For more students, financial aid offers are not enough

Joe Markman

When Sean Galligan, a senior at Weymouth High School, received his financial aid package from Worcester Polytechnic Institute this spring, he knew right away that he had to apply for more money.

First of all, his brother Paul, a junior at WPI, had been awarded $3,700 more in grants and scholarships. More importantly, Galligan is planning to pay most of his own way through school.

“Money has been hard to come by and I felt I wanted a little more help going into my freshman year,” Galligan said.

Thankfully for him, WPI added $3,700 to his scholarship package. But not all college students are so lucky.

The number of college students seeking additional aid at private and public institutions is growing rapidly in the face of family layoffs, battered savings and stock market accounts, and more bankruptcies brought on by the deep recession. And schools with dwindling endowments are sifting through more requests for more money than in years past.

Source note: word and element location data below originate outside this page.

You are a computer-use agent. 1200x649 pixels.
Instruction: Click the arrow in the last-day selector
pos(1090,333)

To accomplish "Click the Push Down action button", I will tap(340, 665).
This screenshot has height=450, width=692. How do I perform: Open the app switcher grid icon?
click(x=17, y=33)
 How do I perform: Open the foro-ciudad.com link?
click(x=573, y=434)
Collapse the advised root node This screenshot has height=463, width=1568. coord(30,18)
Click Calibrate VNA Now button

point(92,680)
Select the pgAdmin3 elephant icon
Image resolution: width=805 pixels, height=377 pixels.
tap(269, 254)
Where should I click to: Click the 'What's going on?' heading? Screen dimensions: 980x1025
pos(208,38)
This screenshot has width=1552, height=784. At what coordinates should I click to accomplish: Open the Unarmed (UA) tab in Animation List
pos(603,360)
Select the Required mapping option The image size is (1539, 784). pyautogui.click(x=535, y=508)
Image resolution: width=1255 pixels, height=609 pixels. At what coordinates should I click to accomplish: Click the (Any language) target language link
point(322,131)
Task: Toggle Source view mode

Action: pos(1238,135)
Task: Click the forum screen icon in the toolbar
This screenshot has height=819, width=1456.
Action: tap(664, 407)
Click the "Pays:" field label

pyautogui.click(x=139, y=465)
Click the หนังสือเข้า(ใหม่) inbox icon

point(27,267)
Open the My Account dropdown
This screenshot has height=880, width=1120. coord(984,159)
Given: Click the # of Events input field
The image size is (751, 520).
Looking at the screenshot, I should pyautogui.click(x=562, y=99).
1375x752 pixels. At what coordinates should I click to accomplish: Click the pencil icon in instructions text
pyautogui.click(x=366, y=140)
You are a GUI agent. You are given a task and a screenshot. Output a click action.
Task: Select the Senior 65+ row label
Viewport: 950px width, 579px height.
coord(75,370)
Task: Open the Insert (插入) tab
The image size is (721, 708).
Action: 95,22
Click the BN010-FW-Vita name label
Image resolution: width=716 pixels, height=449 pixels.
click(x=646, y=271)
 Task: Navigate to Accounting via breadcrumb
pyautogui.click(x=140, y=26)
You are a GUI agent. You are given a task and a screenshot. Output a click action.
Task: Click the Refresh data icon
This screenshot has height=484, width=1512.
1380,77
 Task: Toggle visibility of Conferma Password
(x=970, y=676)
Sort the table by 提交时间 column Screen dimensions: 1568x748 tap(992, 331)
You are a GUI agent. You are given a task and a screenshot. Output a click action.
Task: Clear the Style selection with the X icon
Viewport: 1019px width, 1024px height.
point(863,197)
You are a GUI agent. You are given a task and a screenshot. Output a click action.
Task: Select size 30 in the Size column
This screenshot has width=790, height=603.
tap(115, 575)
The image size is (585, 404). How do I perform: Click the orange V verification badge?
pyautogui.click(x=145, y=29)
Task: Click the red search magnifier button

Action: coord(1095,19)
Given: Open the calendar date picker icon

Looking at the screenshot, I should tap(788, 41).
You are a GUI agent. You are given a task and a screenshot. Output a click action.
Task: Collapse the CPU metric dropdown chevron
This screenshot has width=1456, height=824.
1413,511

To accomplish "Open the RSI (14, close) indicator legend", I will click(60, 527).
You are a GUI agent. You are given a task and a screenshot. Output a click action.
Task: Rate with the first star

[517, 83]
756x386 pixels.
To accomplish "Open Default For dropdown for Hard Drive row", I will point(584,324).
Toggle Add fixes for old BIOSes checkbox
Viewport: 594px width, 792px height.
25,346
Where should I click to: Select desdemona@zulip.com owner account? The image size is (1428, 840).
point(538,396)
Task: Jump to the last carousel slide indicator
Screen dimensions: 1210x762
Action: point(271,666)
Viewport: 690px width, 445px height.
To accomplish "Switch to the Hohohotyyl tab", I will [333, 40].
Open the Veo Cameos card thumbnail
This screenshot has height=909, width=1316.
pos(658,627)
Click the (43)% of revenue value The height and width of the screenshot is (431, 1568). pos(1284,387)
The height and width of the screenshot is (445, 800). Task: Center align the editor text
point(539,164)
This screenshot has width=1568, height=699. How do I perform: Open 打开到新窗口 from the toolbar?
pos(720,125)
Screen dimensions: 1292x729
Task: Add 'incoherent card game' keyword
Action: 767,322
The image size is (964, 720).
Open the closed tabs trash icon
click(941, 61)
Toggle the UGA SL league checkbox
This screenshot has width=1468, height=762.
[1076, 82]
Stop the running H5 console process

“This is going to be a year like none other that we’ve ever seen,” said Clantha McCurdy, vice chancellor at the Massachusetts Office of Student Financial Assistance.

McCurdy said there are no statewide records on re-evaluation applications – petitions by students seeking another run at financial aid – but that financial aid offices are seeing “huge increases” in requests.

Financial counselors at the University of Massachusetts-Boston are encountering two petitions per day, up from two per month last year.

Requests at Bridgewater State College climbed to 86 from 56 at this point last year, a 65 percent increase. Though the re-evaluations involve only a small number of the 6,000 Bridgewater students receiving help this year, financial aid director Janet Gumbris said the increase was atypical.

Since September, more than 75,000 Massachusetts workers have lost their jobs, according to the Executive Office of Labor and Workforce Development. The state’s 7.8 percent unemployment rate – representing 265,900 people – is at its highest level since 1993.

McCurdy said her office is getting four times as many calls than previous years, and she urges her staff to spend extra time with parents to explain their options, including reapplying for more state grants.

Reggie Harge, a program manager at the TERI College Planning Center in Boston, said he’s heard more questions about financial aid re-evaluations this year than at any time in his 13 years at TERI, a national organization that serves 8,000 students annually at its offices in Boston and Brockton.

“The economy is doing us a favor in one sense, in that it’s bringing more clients,” Harge said. “But it’s unfortunate the economy is having that kind of impact on students. It breaks our heart to hear these stories.”

This year the federal financial aid form, or FAFSA, includes a question about displaced workers, which has helped keep colleges informed from the start about hardships, Harge said.

But for students whose financial situation changes after they submit the form, the next step is normally a letter or e-mail sent to the school where they are requesting more aid. The school will then ask for more details to verify the situation, such as unemployment checks or court bankruptcy papers.

Private colleges have also seen a spike in re-evaluation requests, though not as drastic as those at public schools.

Stonehill College, which has experienced a 20 percent jump in financial aid requests from incoming freshmen, has also seen a 10 percent hike in requests for re-evaluation, as compared to fall 2008. Still, only 29 out of 3102 financial aid applicants there seeking more money cited job loss in the family, said Eileen O’Leary, the school’s financial aid director.

Private schools are seeing smaller percentage jumps in such re-evaluation requests because overall they give more aid to students based on their higher tuition, said Richard Doherty, president of the Association of Independent Colleges and Universities in Massachusetts.

“Most of our schools are residential,” Doherty said, “so the conversation between counselors and students is more straightforward, it’s a more personal experience.”